With the collapse of multiple large scale Ponzi schemes in recent years, Federal courts in Florida and elsewhere have been wrestling with so-called “clawback” suits. The way Ponzi schemes work is that the schemers induce investors to give them money that is supposed to be invested, usually with high returns promised.

But because the promised returns are unsustainable and the schemers syphon off investors’ funds for their own personal use, the schemers cannot pay the promised returns to investors when they seek to liquidate their investments. Thus, the Ponzi schemers recruit additional investors, and instead of investing the funds received, they use the funds to pay the earlier investors the principal and earnings promised.

Typically, Ponzi schemes collapse and are discovered when the new money coming in is insufficient to pay the amount promised to withdrawing earlier investors. Investors that withdraw early often see the return of the principal they invested and also receive “earnings” on that principal. When a Ponzi scheme collapses, there are usually insufficient funds to return the principal given to the Ponzi schemers by the remaining investors, much less the promised earnings. 

In a clawback suit, the bankruptcy trustee or receiver appointed to oversee the wind-up of an entity involved in a Ponzi scheme seeks to recover funds paid to the earlier investors in order to achieve a more equitable distribution of funds as between earlier and later investors.

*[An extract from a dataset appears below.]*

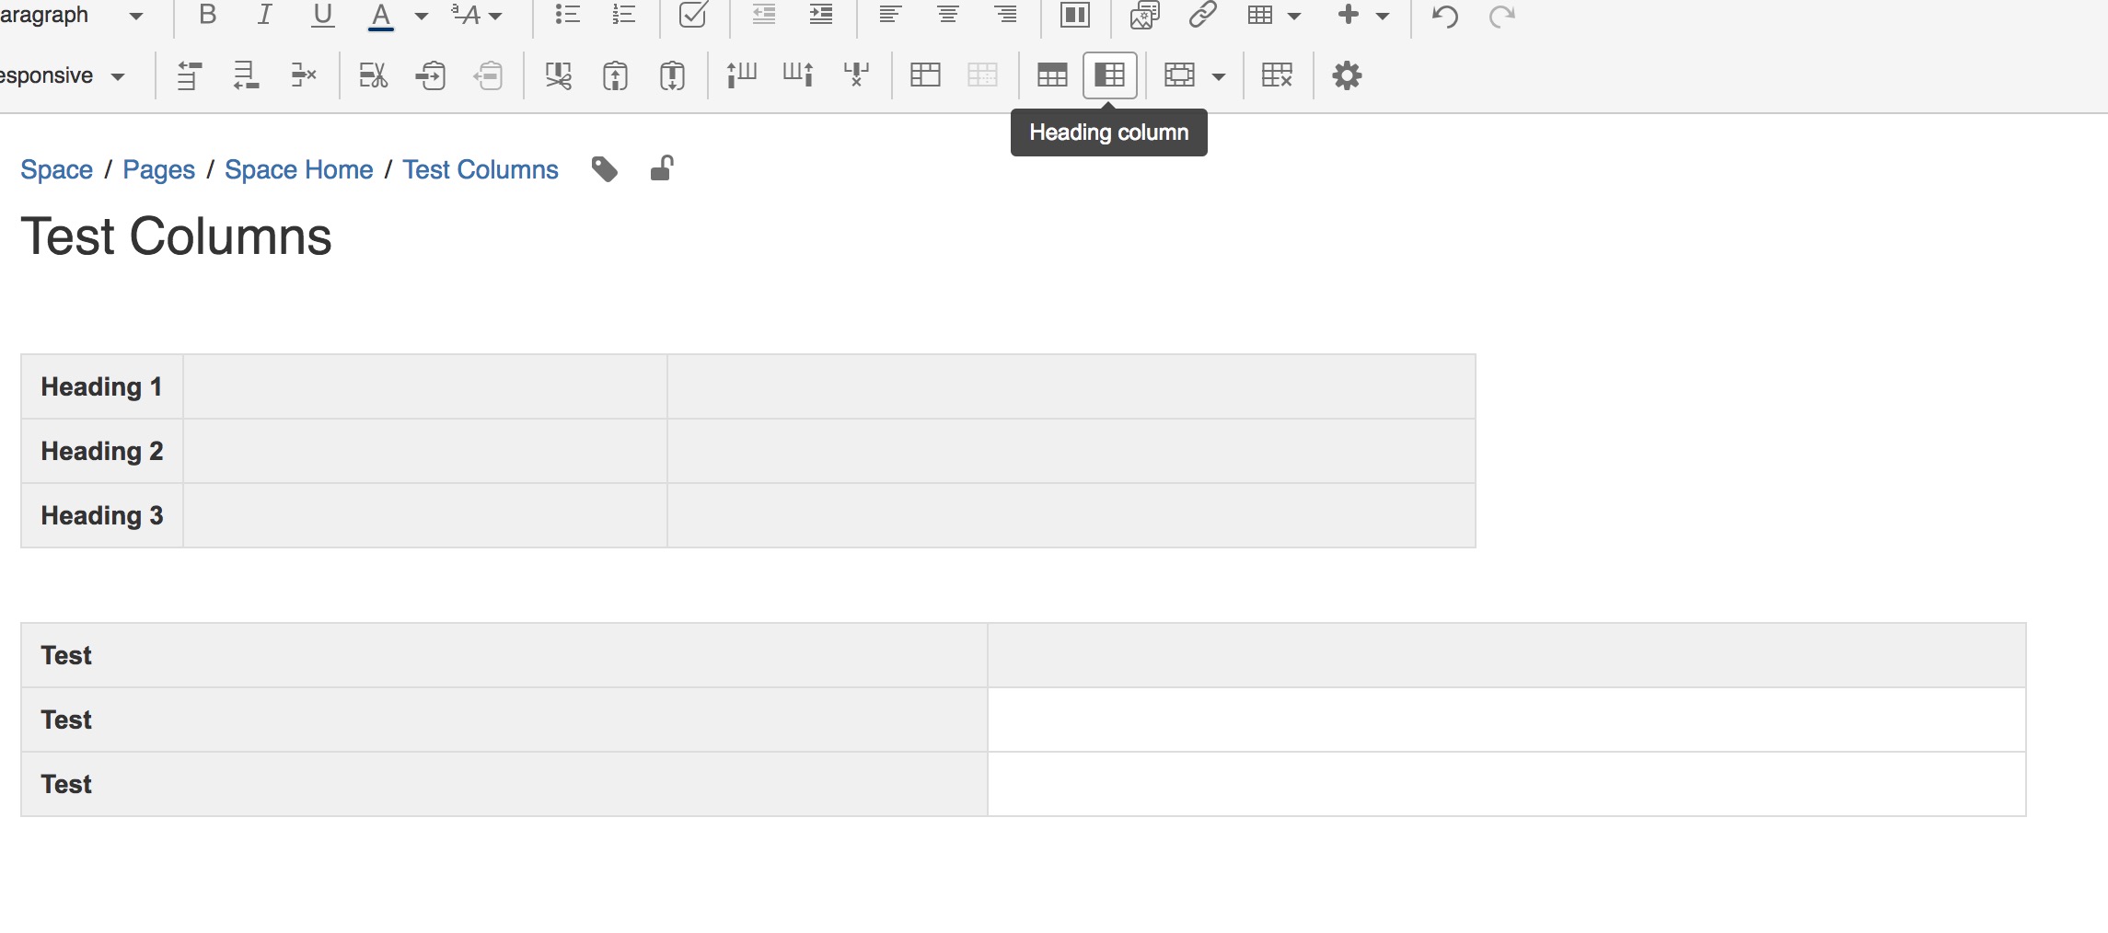2108x933 pixels.
Task: Open table display settings gear
Action: tap(1348, 75)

The theory of the suits is that the transfers to the earlier investors were fraudulent transfers, which may be recovered under fraudulent transfer statutes, such the Florida Uniform Fraudulent Transfer Act (FUFTA), Florida Statutes §726.101 et seq.

But Ponzi scheme clawback suits aren’t the typical fraudulent transfer suit. In Wiand v. Lee (decided June 2, 2014), the Eleventh Circuit addressed the viability of such suits under FUFTA, and resoundingly endorsed them. 

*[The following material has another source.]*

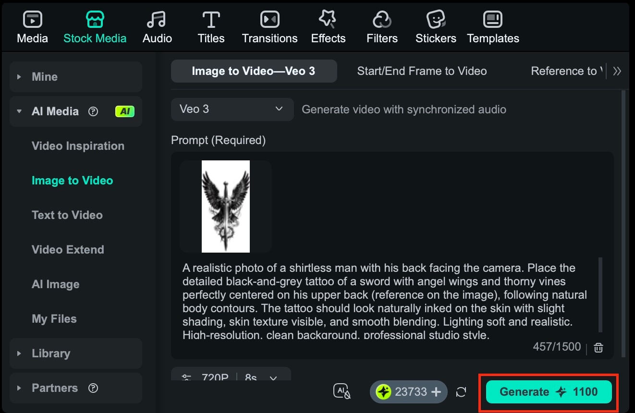Screen dimensions: 635x413
Task: Open the Templates panel
Action: tap(493, 26)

The clawback suit in Wiand resulted from the collapse of a Ponzi scheme run by Arthur Nadel, in which he induced investments into certain hedge funds. Wiand was the receiver for those funds. Lee was an early investor that had withdrawn its investment and was paid back its principal, plus profits. Wiand sought return of the profits.

The 11th Circuit held that a transfer made in furtherance of a Ponzi scheme satisfies the requirements of the “actual fraud” provision of FUFTA. Under the actual fraud provision, a transfer is fraudulent when the debtor made the transfer “with actual intent to hinder, delay, or defraud any creditor of the debtor…” Courts have interpreted that provision to mean there must be “[1] a creditor to be defrauded, [2] a debtor intending fraud, and [3] a conveyance of property which is applicable by law to the payment of the debt due.”

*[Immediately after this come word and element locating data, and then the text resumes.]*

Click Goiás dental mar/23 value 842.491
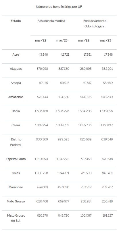The width and height of the screenshot is (119, 231). [108, 173]
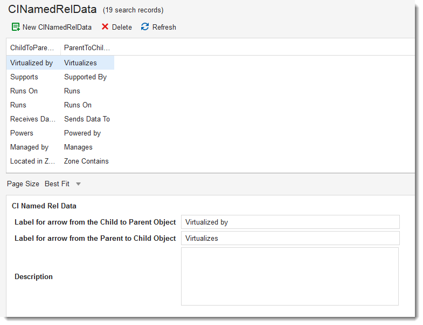Screen dimensions: 423x325
Task: Click the Delete button label
Action: click(x=122, y=28)
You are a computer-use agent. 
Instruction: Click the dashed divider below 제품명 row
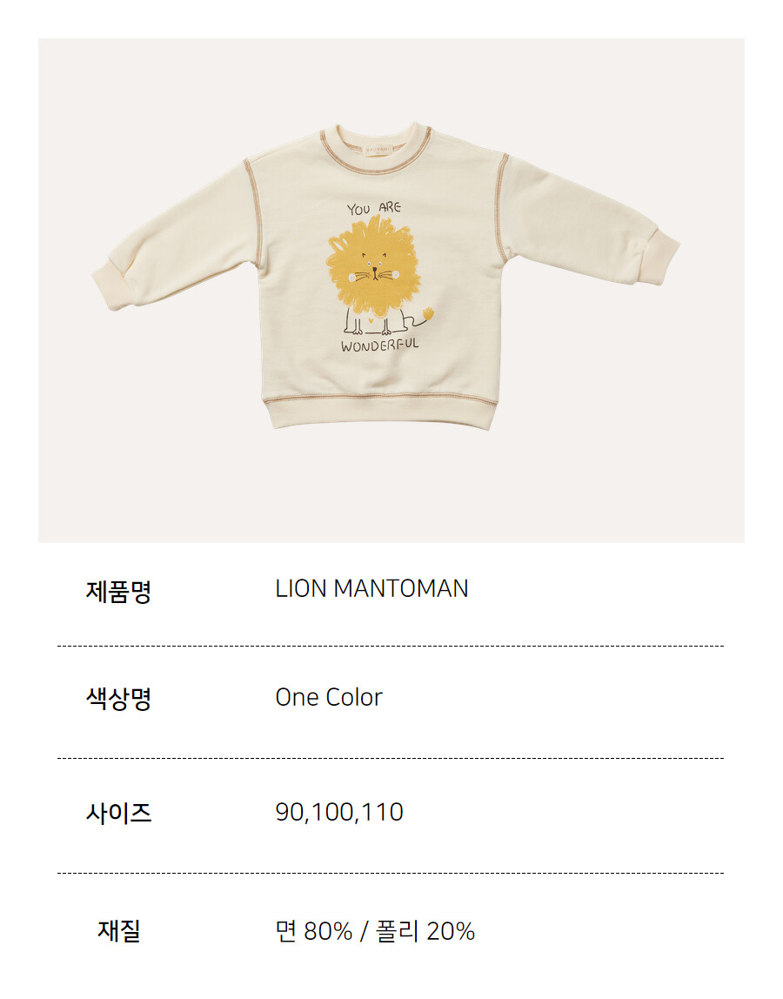pyautogui.click(x=391, y=646)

Although the second element, fraudulent intent, is usually determined based on “badges of fraud,” the 11th Circuit held that proof that a transfer was made in furtherance of a Ponzi scheme is sufficient to show fraudulent intent without the need to consider the “badges of fraud.”

The more difficult questions were who was the creditor and debtor and whether the funds received by Lee were “property of the debtor,” as required by FUFTA to recover them. Money from the hedge funds was transferred to Lee by Nadel.

The court of appeals explained that the hedge funds were the creditors, because when Nadel illegally transferred money from them, he became a debtor to them for the funds he illegally removed. It then turned to the issue of whether the funds were “property of the debtor.”

Although “property of the debtor” would appear to mean Nadel’s property given that he was the debtor, the 11th Circuit held otherwise. According to the court, under Florida law, “property of the debtor” means “property which is applicable by law to the payment of the debt due.” Because the funds removed created the debt owed by Nadel to the hedge funds, the funds he removed were “applicable by law to the payment of the debt due.”   

Addressing the receiver’s cross-appeal, the 11th Circuit held that pre-judgment interest should be awarded in FUFTA cases as a matter of course, except in limited circumstances where specific equitable factors counsel otherwise. The denial of prejudgment interest was reversed, with a remand for determination of whether any recognized equitable considerations justified the denial of prejudgment interest.